Militärisches Draufgängertum der Bischöfe »geradezu eine Art Voraussetzung für die Heiligkeit«

    Die Beteiligung des Klerus, besonders des hohen, am Kriegsdienst resultierte aus verschiedenen Faktoren: aus dem Umschlag des rigorosen christlichen Pazifismus in das abscheulichste, die Geschichte durchgellende Schlachtgeschrei (I 247 ff.); aus einer gewissen Germanisierung (IV 32 ff.); aus dem enormen kirchlichen Grundbesitz, der seinerseits wieder zur Immunität und Vasallität führte, zur Herausbildung des Heer-und Burgbannes, die jedoch auch ausdrücklich verliehen wurden. Beim Heerbann stand der Bischof an der Spitze der Schlächter, der Burgbann gab dem hohen Klerus das Recht, Befestigungen anzulegen.
    So geboten allmählich alle Bistümer über ihre militia, über milites, Vasallen, Ministerialen, die für ein Lehen oder Dienstgut hauptsächlich zum Kriegsdienst für den König verpflichtet waren. Dabei rekrutierten die Bischöfe ihre Truppe mit Vorliebe aus ihren Verwandten. Ebenso verfügten die meisten Klöster über militärische Mannschaften, nicht nur die reichsunmittelbaren, sondern auch die Eigenklöster des Königs sowie die der weltlichen und geistlichen Großen.

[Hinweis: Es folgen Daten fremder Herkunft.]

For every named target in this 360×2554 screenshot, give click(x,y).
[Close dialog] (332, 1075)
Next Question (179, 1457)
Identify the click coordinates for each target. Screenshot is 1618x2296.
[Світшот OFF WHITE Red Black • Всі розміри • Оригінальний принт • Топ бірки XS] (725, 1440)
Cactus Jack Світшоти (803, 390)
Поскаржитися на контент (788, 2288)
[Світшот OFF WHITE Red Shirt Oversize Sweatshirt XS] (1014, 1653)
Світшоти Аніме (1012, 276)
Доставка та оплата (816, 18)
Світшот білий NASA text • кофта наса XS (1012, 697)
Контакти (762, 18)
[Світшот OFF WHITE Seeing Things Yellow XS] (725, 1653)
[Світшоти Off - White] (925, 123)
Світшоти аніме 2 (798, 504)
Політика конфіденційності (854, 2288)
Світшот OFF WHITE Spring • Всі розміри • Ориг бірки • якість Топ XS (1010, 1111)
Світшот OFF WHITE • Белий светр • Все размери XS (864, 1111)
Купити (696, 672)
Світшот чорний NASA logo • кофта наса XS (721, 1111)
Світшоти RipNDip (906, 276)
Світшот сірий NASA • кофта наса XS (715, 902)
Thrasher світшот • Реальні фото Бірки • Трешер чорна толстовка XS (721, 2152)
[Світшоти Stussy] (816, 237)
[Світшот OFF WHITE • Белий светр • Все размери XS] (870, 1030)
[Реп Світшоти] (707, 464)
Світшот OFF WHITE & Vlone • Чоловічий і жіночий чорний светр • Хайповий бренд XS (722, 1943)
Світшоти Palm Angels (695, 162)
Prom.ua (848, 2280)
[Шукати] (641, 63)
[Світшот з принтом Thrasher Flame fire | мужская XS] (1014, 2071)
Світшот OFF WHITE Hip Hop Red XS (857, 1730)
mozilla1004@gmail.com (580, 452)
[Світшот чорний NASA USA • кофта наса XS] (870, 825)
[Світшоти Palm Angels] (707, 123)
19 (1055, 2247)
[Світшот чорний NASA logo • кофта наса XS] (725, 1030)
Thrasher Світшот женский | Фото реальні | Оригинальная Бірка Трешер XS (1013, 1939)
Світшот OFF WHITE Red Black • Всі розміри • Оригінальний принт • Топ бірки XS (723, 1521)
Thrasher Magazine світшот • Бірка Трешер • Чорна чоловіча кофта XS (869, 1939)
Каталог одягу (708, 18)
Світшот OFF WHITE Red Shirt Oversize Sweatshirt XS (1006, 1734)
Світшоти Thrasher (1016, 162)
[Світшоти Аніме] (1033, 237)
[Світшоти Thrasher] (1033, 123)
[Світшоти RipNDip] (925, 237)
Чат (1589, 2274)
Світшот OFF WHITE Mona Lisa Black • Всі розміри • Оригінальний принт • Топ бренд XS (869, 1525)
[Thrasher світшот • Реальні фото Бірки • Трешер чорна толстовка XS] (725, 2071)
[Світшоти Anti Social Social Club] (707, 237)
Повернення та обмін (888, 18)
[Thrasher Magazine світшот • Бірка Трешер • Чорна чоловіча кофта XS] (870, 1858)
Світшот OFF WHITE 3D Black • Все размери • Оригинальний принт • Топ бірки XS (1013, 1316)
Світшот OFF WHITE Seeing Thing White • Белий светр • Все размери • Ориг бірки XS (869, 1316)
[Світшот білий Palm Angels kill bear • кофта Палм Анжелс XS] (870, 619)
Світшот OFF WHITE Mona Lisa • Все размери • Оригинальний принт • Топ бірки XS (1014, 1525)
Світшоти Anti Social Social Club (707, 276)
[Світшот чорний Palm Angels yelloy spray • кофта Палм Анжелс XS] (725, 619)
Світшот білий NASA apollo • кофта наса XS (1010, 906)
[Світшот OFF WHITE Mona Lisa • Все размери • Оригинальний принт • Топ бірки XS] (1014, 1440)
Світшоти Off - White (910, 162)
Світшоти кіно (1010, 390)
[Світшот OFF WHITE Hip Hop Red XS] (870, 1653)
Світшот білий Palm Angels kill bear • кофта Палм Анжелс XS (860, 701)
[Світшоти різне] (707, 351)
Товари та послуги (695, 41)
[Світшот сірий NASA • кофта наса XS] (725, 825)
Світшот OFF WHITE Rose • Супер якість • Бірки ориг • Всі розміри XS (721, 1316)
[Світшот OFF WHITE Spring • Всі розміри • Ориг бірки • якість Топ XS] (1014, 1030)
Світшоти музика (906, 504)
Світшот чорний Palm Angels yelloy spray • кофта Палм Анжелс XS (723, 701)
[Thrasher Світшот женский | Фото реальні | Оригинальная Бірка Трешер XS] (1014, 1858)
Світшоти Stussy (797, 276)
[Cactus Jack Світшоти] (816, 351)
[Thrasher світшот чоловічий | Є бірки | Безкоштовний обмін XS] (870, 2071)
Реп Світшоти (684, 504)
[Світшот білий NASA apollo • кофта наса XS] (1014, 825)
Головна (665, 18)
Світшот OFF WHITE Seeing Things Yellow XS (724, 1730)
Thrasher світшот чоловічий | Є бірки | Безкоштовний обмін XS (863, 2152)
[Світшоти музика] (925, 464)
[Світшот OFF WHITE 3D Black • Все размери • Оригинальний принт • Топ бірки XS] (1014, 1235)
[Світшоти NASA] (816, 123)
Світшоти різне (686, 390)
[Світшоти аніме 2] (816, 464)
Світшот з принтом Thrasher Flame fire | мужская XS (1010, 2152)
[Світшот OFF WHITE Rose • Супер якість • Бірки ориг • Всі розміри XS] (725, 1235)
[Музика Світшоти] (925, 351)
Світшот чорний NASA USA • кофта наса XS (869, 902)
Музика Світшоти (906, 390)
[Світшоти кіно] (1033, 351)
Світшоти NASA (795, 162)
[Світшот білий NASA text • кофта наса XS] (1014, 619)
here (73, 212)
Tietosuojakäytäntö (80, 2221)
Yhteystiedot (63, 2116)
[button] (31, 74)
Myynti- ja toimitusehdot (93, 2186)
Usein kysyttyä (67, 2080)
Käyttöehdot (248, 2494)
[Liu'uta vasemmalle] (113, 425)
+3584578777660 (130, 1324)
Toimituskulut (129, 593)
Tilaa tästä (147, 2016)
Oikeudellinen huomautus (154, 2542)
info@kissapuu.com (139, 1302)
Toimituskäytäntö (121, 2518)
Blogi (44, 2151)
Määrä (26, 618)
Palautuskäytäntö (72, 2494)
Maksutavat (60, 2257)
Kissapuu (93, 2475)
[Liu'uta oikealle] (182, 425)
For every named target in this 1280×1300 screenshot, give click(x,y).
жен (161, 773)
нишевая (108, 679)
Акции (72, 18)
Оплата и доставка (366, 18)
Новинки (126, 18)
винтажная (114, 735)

    Schon seit der Völkerwanderung werden die Prälaten »zentrale Träger des Widerstandes« (F.G. Maier) gegen die Germanen. So verteidigt sich bereits zu Beginn den 5. Jahrhunderts Toulouse unter seinem Bischof gegen die Wandalen. So ruft der um 410 geborene St. Severin die Noriker zum militärischen Einsatz gegen die Alemannen auf und kommandiert persönlich das Unternehmen. 470 leitet Oberhirte Sidonius Apollinaris, Schwiegersohn des gallischen Gegenkaisers Avitus, die Verteidigung von Clermont-Ferrand (Avernum) wider die Westgoten.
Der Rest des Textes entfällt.